A second way to think about standard deviations requires that you imagine a normal distribution or the so-called bell curve as pictured below. You are probably familiar with the notion of a normal distribution because aptitude and achievement tests like the SAT are designed so that test scores will be distributed according to such a symmetrical pattern within a large population.

Statisticians have established that in all normal distributions approximately 68 percent of the data will fall within one standard deviation on either side of the mean, and approximately 95 percent of the data will fall within two standard deviations on either side of the mean. That does not mean all normal distributions are identical, however. The bell curve can be flatter or steeper depending on the relative dispersion of the data. If the data are spread out, then the curve will be flatter and the standard deviation larger. If the data are tightly clustered around the mean, then the curve will be sharper and the standard deviation smaller. But the proportion of data within one standard deviation (68 percent) and within two standard deviations (95 percent) remains the same across all normal distributions. (Click to see an example of what happens to a normal distribution curve when you change the standard deviation. This link will take you to Berrie's Statistics Page and requires Quicktime player.)

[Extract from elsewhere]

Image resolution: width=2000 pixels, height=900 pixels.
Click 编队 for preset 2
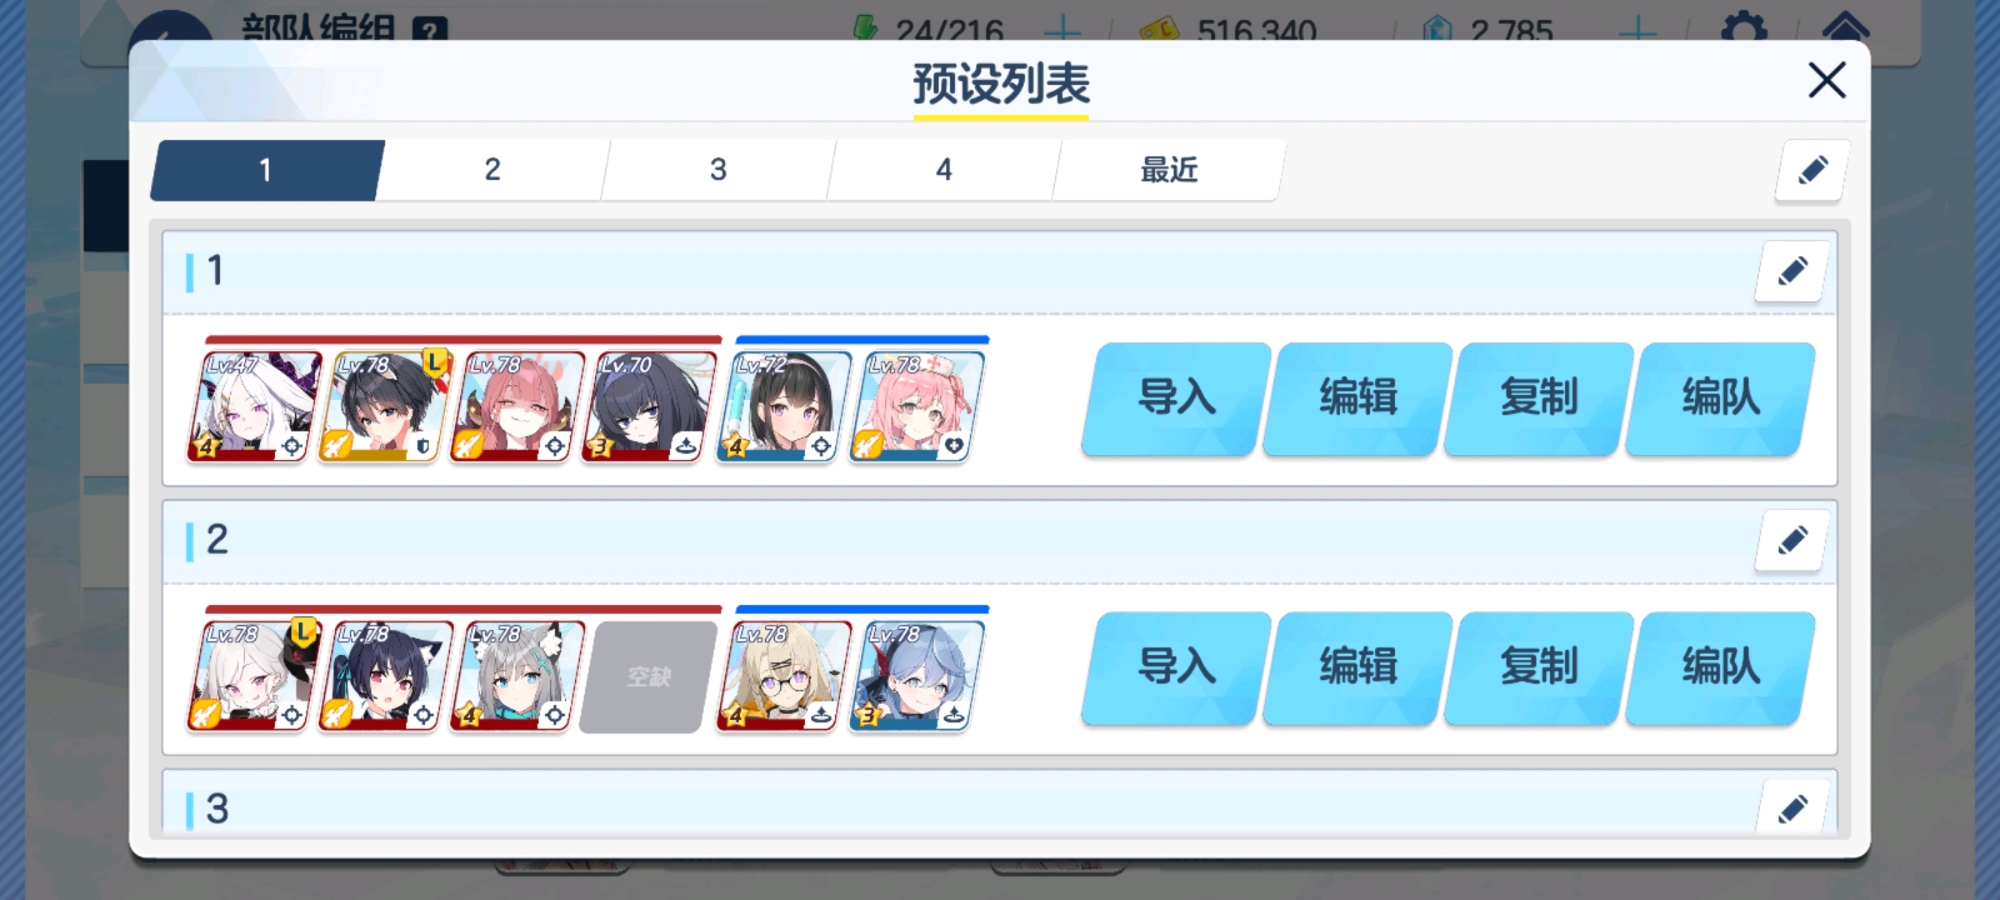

Unfortunately, historical data rarely arrange themselves neatly into a normal distribution. So you may want to think about standard deviation in a third way, by comparing its magnitude to the mean of the data set. As a rule of thumb, when the standard deviation is smaller than the mean, the data are relatively closely clustered and mean is considered a reasonably good representation of the full data set. By contrast, if the standard deviation is greater than the mean, then the data are relatively widely dispersed and the mean is a rather poor representation of the full data set.

If we return to the data set of Russia Township taxpayers in 1850, we can calculate the standard deviation with the help of Microsoft Excel. It is $907, considerably larger than the mean of $667. Here is further evidence that it would be misleading to say, "The typical Russia Township taxpayer was assessed for $667" just because the mean property assessment was $667. In this instance, a better measure of typicality would be the median: $389.